• _DATA SHOWN_:
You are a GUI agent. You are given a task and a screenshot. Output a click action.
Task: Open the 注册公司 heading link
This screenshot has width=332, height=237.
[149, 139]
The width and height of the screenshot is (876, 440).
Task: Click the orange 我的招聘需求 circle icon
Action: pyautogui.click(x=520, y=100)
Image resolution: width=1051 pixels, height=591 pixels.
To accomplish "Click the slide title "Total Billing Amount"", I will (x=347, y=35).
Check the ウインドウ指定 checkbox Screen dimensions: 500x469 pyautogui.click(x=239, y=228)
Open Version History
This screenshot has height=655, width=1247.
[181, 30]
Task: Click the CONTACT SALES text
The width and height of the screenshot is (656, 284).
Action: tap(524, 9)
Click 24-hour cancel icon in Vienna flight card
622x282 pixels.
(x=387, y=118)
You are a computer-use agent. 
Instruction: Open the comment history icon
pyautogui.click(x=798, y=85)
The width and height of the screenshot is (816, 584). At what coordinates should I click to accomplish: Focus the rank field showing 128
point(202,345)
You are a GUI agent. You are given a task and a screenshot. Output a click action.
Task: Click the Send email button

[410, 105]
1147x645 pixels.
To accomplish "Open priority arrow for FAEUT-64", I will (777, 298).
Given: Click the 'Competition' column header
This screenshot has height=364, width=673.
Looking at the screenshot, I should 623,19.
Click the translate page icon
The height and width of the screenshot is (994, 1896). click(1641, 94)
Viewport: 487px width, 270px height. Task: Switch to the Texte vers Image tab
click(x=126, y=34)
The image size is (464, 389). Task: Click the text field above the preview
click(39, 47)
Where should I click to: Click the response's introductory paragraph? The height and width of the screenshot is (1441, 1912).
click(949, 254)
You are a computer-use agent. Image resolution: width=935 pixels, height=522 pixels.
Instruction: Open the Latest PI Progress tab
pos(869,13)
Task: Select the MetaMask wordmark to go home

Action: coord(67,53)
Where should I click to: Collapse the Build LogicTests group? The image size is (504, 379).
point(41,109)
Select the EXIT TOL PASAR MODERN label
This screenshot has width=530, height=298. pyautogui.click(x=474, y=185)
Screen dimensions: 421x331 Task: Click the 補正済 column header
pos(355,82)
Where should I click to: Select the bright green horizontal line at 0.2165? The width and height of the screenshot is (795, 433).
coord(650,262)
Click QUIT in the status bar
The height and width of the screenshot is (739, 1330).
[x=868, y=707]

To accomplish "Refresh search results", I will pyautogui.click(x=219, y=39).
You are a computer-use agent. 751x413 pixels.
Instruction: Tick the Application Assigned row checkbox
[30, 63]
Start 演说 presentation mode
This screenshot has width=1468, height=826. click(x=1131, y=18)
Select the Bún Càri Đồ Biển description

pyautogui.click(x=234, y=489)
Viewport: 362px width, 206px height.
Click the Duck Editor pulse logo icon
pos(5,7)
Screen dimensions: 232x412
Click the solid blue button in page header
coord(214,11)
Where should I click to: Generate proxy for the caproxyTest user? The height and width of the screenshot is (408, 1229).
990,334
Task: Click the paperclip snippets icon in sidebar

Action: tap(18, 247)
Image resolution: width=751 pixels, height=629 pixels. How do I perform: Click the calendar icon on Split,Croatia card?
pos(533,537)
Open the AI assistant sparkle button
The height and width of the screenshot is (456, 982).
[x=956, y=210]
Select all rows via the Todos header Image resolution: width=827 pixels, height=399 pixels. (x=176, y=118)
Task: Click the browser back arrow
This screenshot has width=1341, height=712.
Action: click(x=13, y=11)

• _WORK REQUIRED_:
A single figure is required: the number of lines in the entries above that include the word "computer".

• _ANSWER TO THIS TASK_:
3